Ahora bien, tampoco debemos menospreciar la dimensión material. Como explicábamos, la renuncia a la industria, a la planificación económica, a poner (y regular) la economía al servicio de la sociedad, al aceptar acríticamente los axiomas de la religión destructiva del neoliberalismo (que, como vimos durante la crisis de austeridad de 2008-2015, implicó sacrificios humanos), hemos dejado sin perspectivas a las nuevas generaciones. Sin futuro, como ya profetizaban los Sex Pistols cuando justo Margaret Thatcher estaba a punto de dar el golpe definitivo a la era del bienestar, y sin presente. Que los jóvenes no se puedan emancipar ni iniciar su proyecto vital, condenándolos a una provisionalidad permanente por haber renunciado a controlar el precio de la vivienda o por renunciar a utilizar la política para obligar a las empresas a pagar salarios dignos, acaba implicando un precio terrible: que nuestra civilización pueda estar experimentando un punto crítico, que ya no somos capaces de reproducirnos (ni demográficamente, ni espiritualmente), lo que nos conduce hacia la extinción. Este pesimismo occidental surgido en los últimos años, desgraciadamente se encuentra bien fundamentado.
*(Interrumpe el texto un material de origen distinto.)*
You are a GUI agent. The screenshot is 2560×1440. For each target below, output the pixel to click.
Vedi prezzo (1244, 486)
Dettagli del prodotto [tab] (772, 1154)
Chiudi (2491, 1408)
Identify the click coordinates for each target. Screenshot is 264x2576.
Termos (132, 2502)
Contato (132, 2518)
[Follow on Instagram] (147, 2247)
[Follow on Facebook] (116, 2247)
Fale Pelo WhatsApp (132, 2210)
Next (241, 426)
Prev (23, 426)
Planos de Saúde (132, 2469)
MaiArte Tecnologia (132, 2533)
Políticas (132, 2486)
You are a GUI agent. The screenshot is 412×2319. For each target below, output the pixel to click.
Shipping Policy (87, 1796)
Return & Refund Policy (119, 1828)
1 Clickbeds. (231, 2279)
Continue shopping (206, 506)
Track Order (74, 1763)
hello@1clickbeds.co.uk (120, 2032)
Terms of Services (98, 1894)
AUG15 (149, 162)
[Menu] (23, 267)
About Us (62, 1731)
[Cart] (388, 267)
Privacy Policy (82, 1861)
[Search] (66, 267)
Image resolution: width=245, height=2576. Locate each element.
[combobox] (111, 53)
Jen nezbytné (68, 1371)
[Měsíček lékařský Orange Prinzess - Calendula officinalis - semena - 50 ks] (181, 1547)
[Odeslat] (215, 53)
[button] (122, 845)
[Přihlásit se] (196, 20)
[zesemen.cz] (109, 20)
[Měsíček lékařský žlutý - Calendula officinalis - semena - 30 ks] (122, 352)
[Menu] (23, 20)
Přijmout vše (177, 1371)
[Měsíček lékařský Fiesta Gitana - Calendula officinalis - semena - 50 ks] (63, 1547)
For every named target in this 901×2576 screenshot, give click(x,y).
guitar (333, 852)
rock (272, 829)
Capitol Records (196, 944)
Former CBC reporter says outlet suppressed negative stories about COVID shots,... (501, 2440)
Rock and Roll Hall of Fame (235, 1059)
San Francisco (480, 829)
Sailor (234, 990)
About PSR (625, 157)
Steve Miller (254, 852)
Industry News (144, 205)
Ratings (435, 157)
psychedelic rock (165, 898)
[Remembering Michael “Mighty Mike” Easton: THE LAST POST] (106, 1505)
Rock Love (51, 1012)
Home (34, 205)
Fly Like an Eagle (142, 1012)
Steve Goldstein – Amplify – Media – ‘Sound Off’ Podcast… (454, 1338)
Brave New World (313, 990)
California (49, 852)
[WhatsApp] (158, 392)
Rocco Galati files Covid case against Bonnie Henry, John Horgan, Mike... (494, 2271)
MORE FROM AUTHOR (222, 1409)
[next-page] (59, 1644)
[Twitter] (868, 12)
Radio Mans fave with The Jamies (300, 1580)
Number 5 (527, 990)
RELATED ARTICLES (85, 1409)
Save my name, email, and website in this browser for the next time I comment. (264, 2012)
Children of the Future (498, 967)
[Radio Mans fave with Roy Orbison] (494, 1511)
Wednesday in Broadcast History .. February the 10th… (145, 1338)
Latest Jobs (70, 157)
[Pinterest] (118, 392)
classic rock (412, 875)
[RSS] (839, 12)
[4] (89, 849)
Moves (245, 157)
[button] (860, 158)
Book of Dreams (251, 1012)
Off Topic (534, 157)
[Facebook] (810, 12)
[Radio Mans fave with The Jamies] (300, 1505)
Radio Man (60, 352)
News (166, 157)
Podría parecer exagerado. Sin embargo, me limito a reproducir el análisis que hace Emmanuel Todd en su reciente libro La Défaite de Occidente (todavía no traducido). Poca broma. Todd es uno de los pocos que pronosticó la caída de la Unión Soviética con una década de antelación, utilizando un análisis de detalles (como las tasas de mortalidad infantil, la descomposición familiar o el alcoholismo), y encuentra indicios inquietantes entre lo que sucede actualmente en Occidente (incremento del consumo de drogas, déficit de creación de hogares y familias,  tasa de problemas de salud mental…) que va más allá del innegable declive económico, que podemos ilustrar en la superioridad industrial y militar de Rusia, capaz de superar la producción de toda la OTAN en pleno conflicto con Ucrania. En cualquier caso, no resulta difícil establecer el paralelismo entre una Unión Soviética que se hundió por las consecuencias morales de un sistema económico inconsistente y fundamentado en la mentira, a partir de unos dogmas ideológicos, y un Occidente que se encuentra en declive económico y social, debido también a la asunción de axiomas neoliberales que han debilitado los fundamentos de nuestra civilización. Hasta el punto de que hoy la desregulación también ha llegado al fondo del alma humana.